Françoise Ascal, Des voix dans l’obscur

Hiatus pour « je » en disparition

Dans le jeu des pro­noms qui ouvrent un laby­rinthe entre la vie et la mort, soi et les autres, courts vers et para­graphes plus longs, Fran­çoise Ascal crée une « adresse » par­ti­cu­lière. Elle glisse dans le temps du cré­pus­cule à un obs­cur mou­vant aux mou­ve­ments sourds. Le « qui parle ? » demeure la ques­tion majeure. Elle part d’un « ça » limi­naire à la Beckett qui de fait l’ouvre.
A savoir et pour reve­nir à l’auteur de Godot, un « Je qui ça ? » qui se double d’un « ça quel je ? » là où, de l’abîme, les mots, avant de dis­pa­raître, tentent de se res­sai­sir en un ric­tus, ver­si­fiés ou récits rapides où, et par exemple, des vaches déba­roulent dans le « sang vio­let des myrtilles ».

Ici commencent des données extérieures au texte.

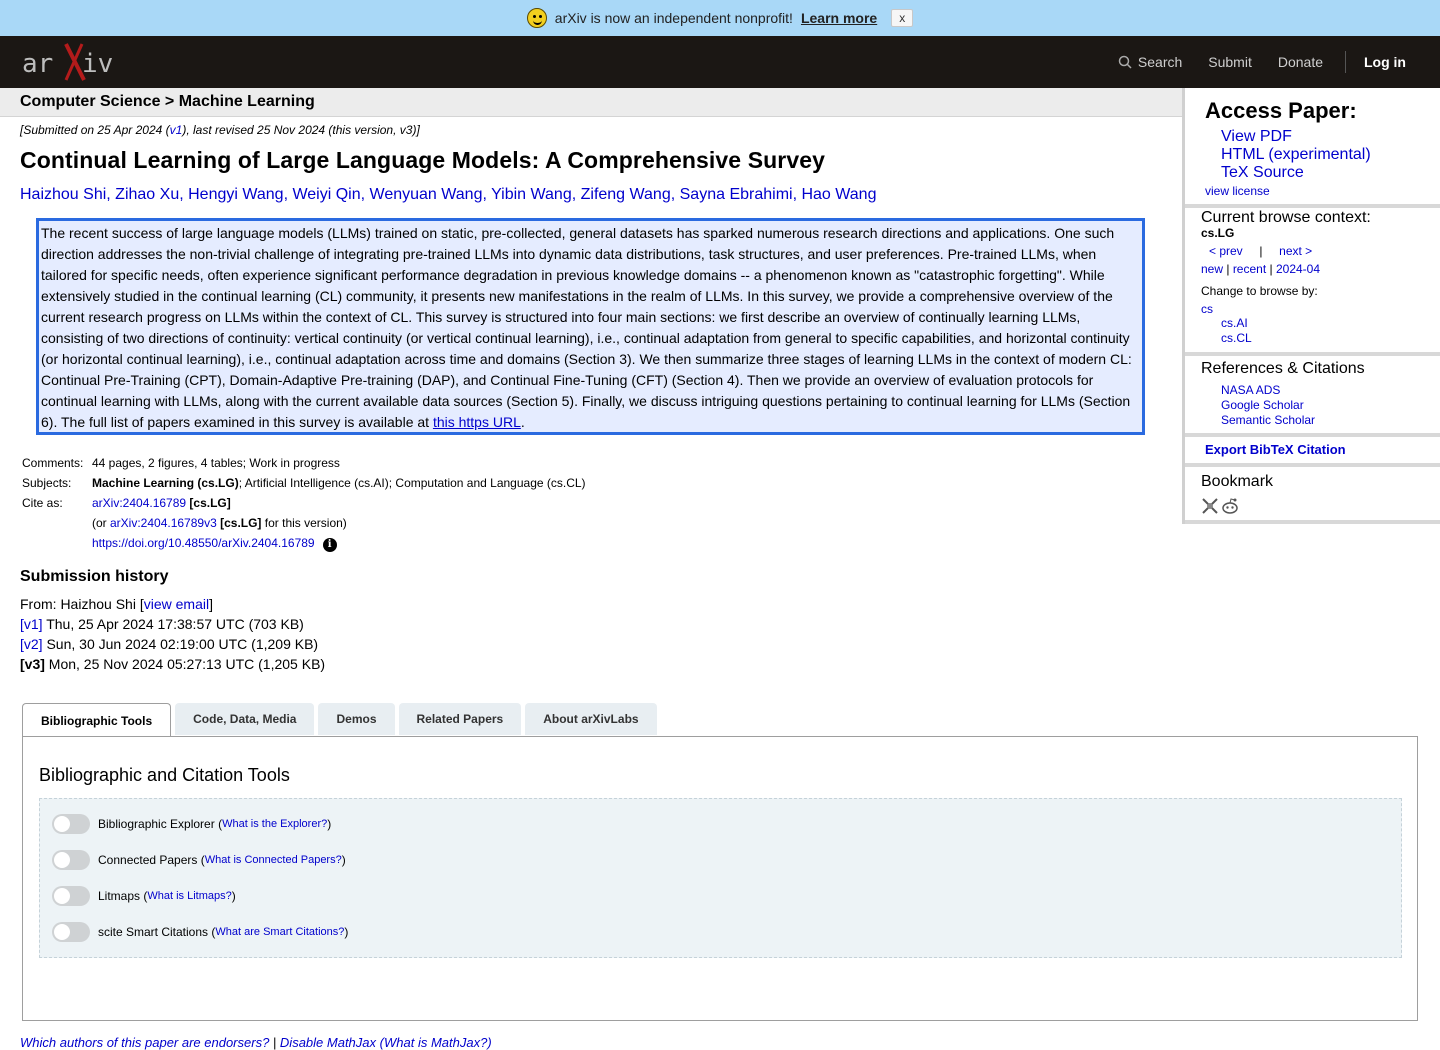  Describe the element at coordinates (42, 503) in the screenshot. I see `cite-label: Cite as:` at that location.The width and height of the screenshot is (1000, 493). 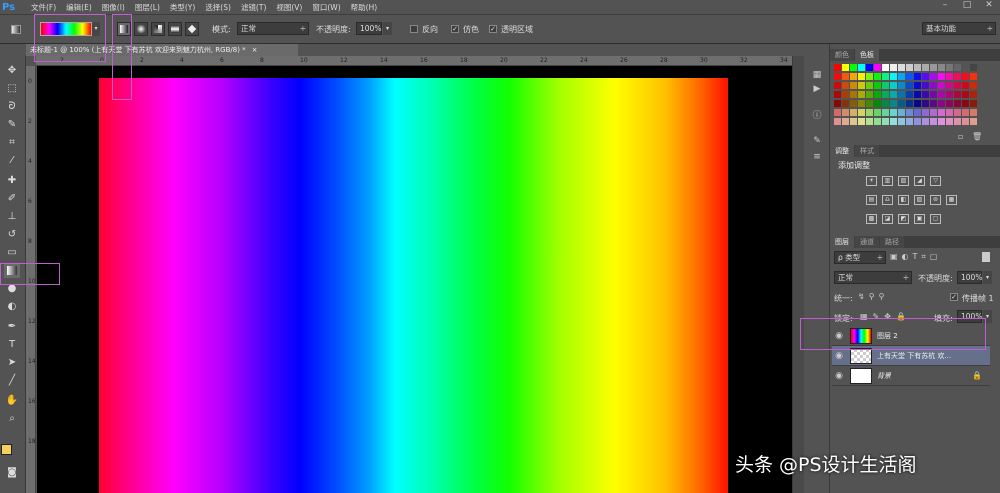 I want to click on menu-type: 类型(Y), so click(x=182, y=8).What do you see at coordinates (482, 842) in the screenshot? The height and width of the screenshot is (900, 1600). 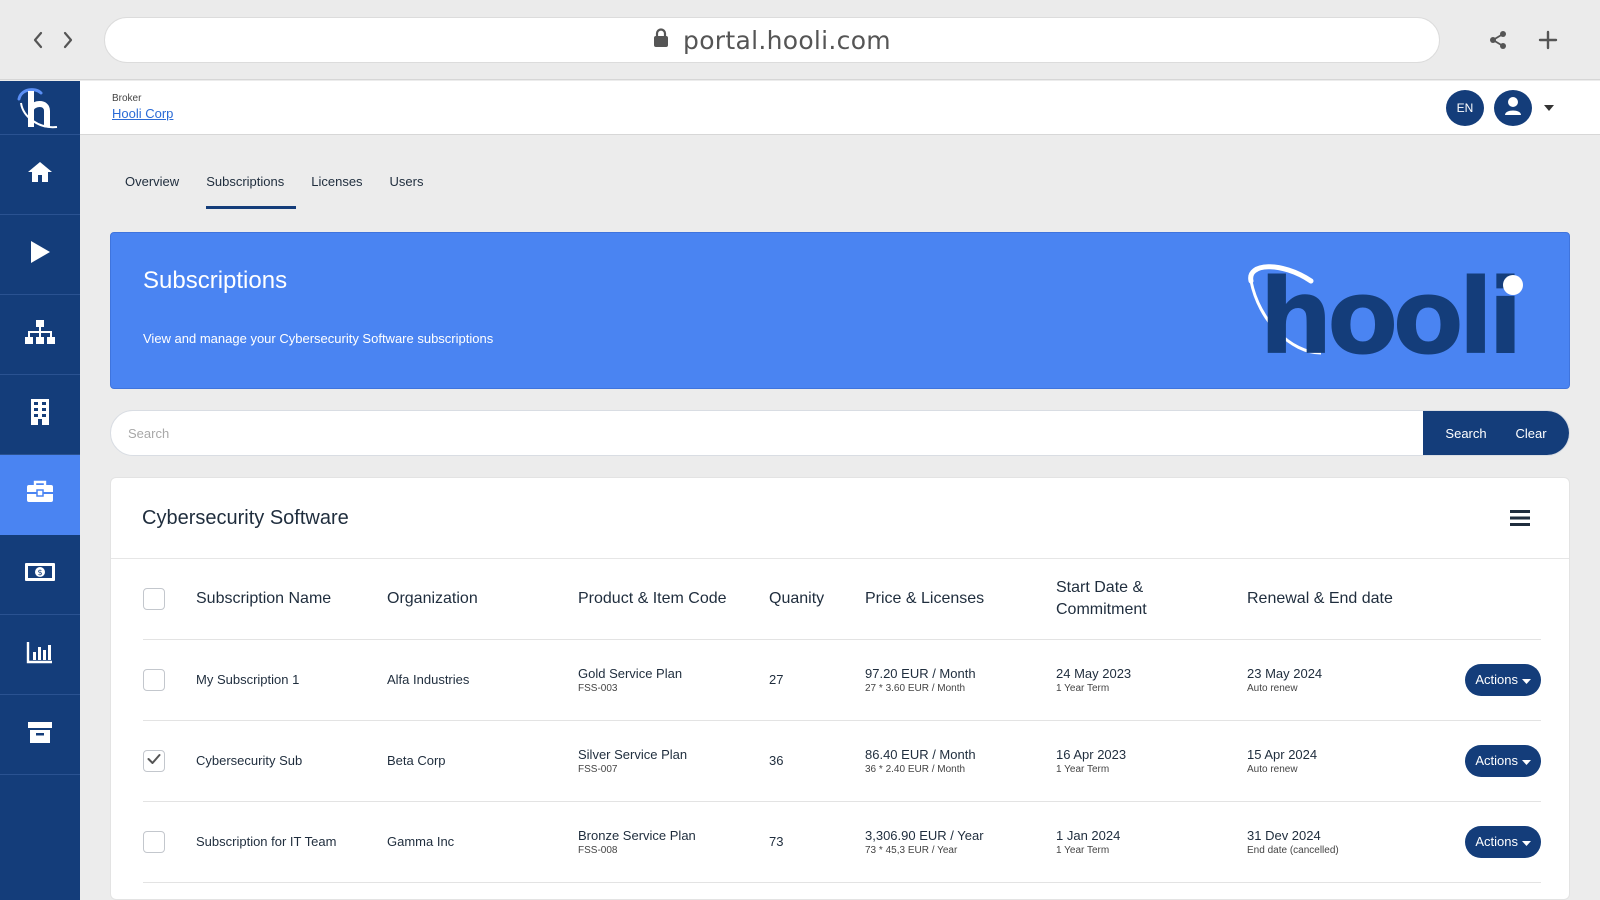 I see `organization: Gamma Inc` at bounding box center [482, 842].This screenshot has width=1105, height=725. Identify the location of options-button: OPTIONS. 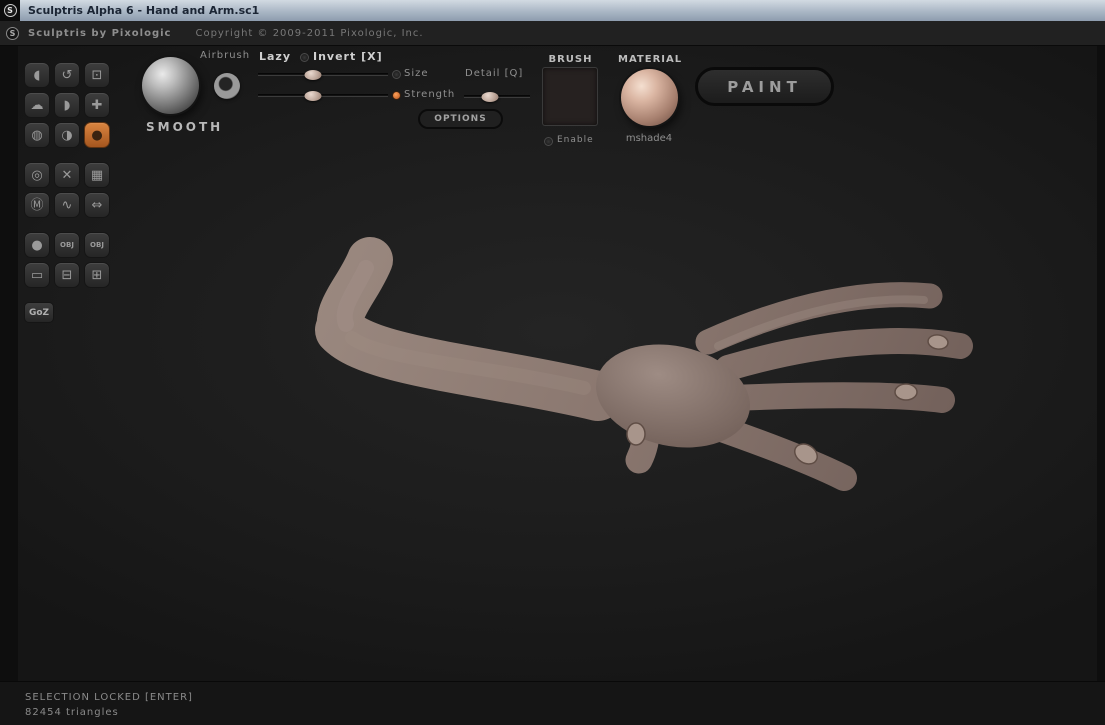
(460, 119).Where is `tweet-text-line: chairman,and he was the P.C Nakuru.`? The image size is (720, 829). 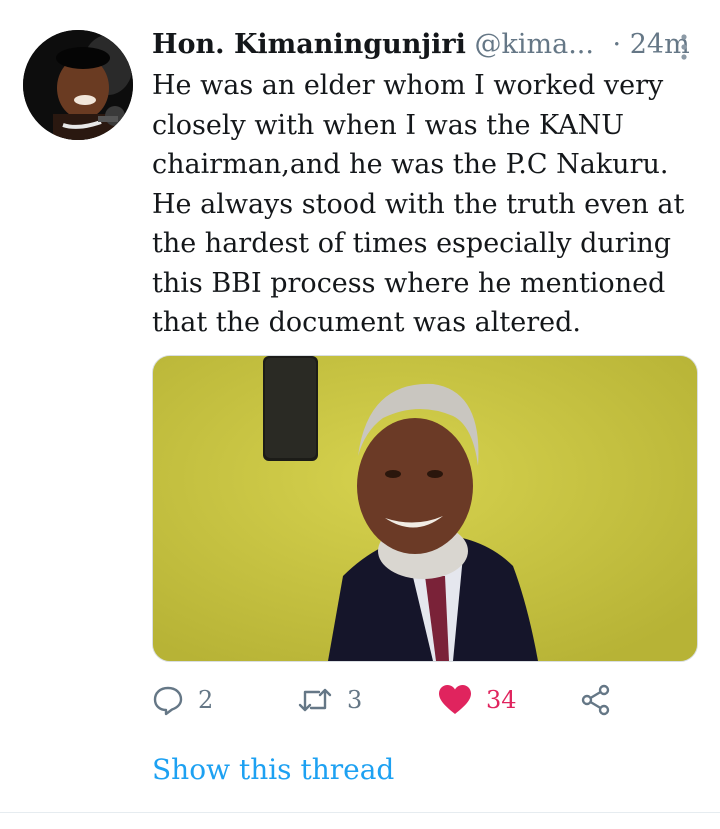 tweet-text-line: chairman,and he was the P.C Nakuru. is located at coordinates (410, 164).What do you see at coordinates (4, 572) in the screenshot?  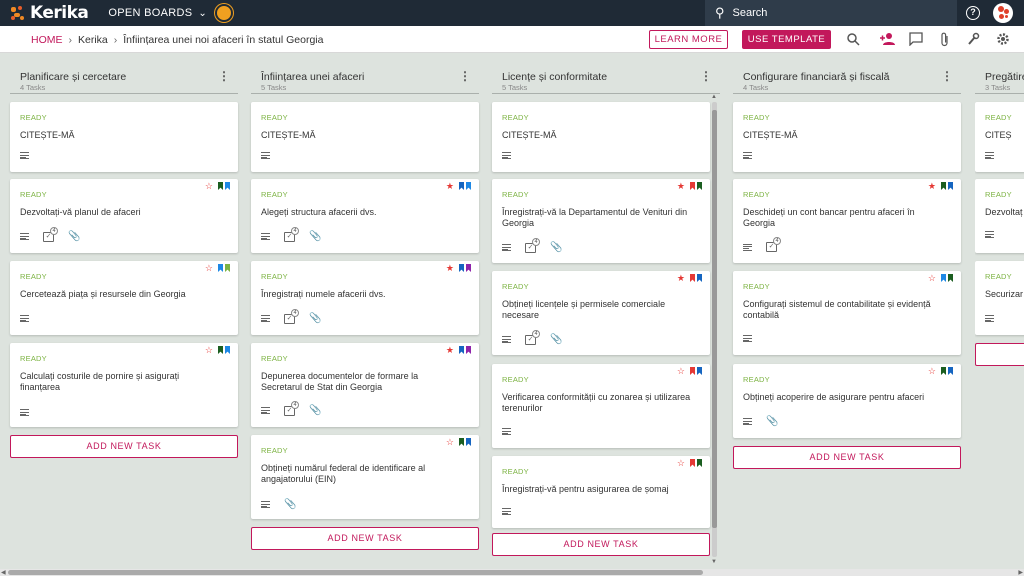 I see `scroll-left-icon: ◀` at bounding box center [4, 572]. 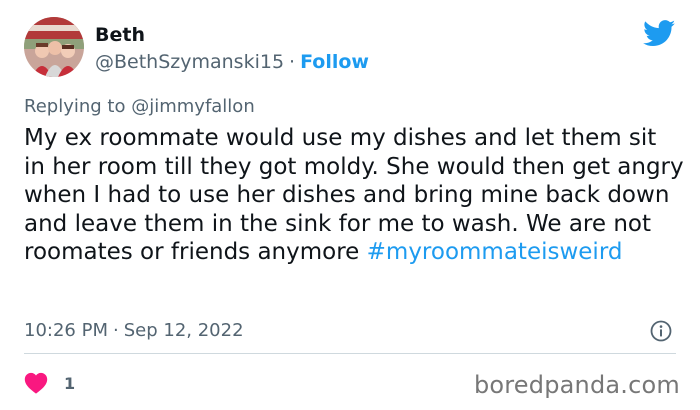 What do you see at coordinates (350, 354) in the screenshot?
I see `divider` at bounding box center [350, 354]. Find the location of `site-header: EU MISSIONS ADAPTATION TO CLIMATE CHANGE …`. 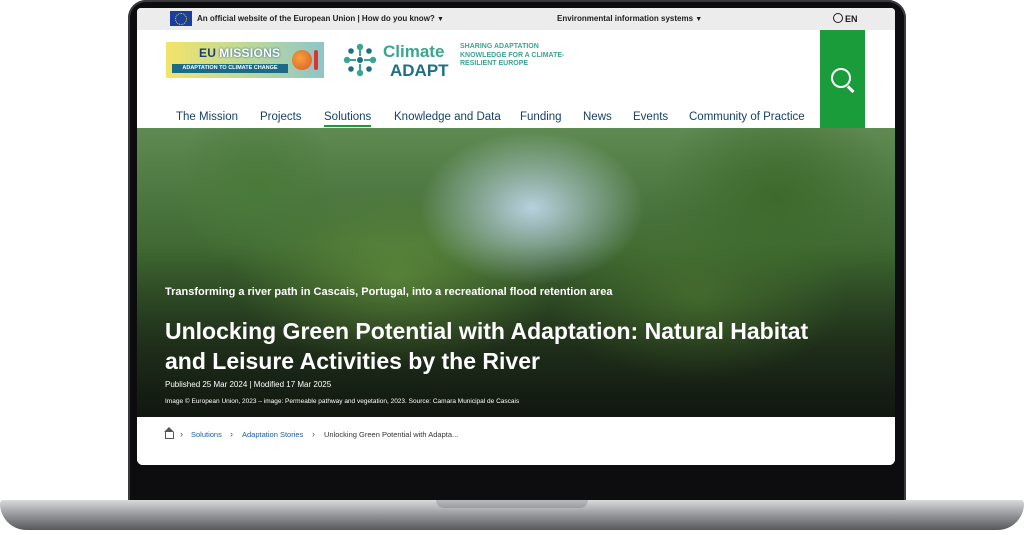

site-header: EU MISSIONS ADAPTATION TO CLIMATE CHANGE … is located at coordinates (516, 79).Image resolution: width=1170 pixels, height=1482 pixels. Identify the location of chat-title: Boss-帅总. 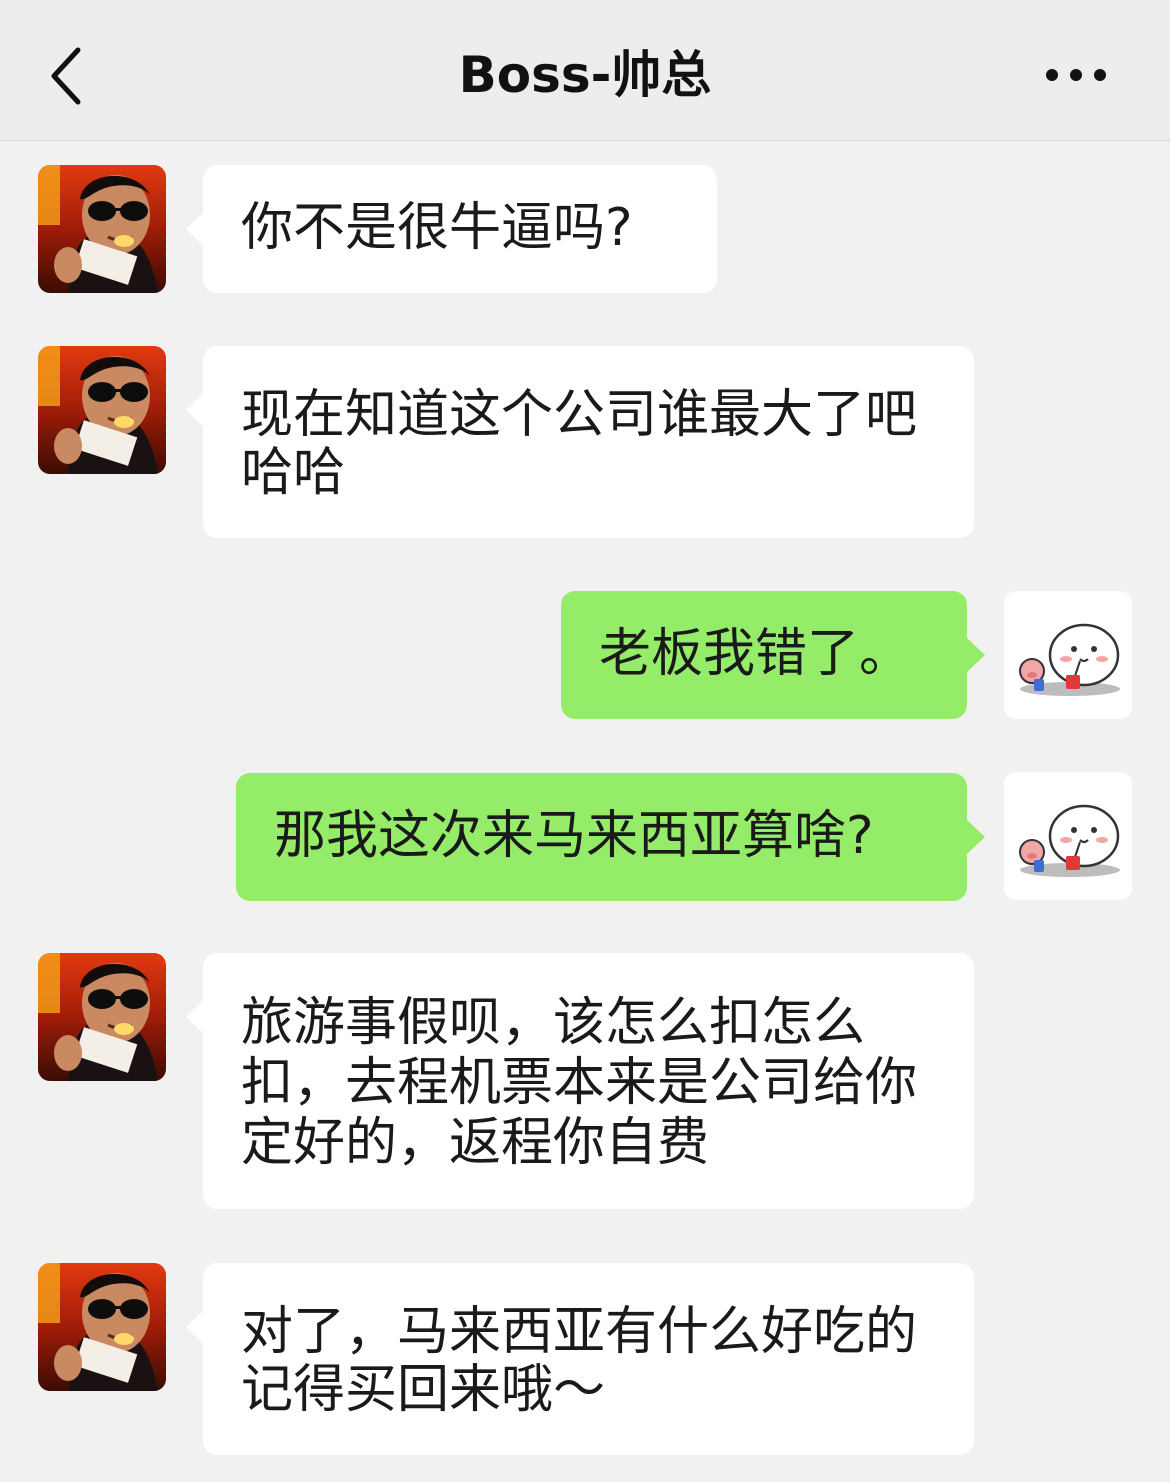
(585, 75).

Reste à la poé­tesse de ratis­ser ce qui peut l’être à un moment de la vie — et par ce qu’elle avance ou recule — le flux des mots se tarit. Ce qui n’empêche pas cer­tains espoirs au sein des aban­dons et des ruines où résiste en fin de par­cours la confi­dence de ce qui tient d’un sou­pir d’amour.
Si bien que la langue, quoique éva­nes­cente, garde un sexe et un uté­rus. Au-delà des aban­dons demeure le titille­ment de sen­sa­tions orgas­miques. Nul ne peut les pré­ci­ser mais demeure une exci­ta­tion vitale dans la rete­nue et déga­gée des démons de la frivolité.

jean-paul gavard-perret

Fran­çoise Ascal,  Des voix dans l’obscur,  des­sins de Gérard Titus-Carmel, Edi­tions Æncrages& Co, 2017, 44 p. - 21,00 €.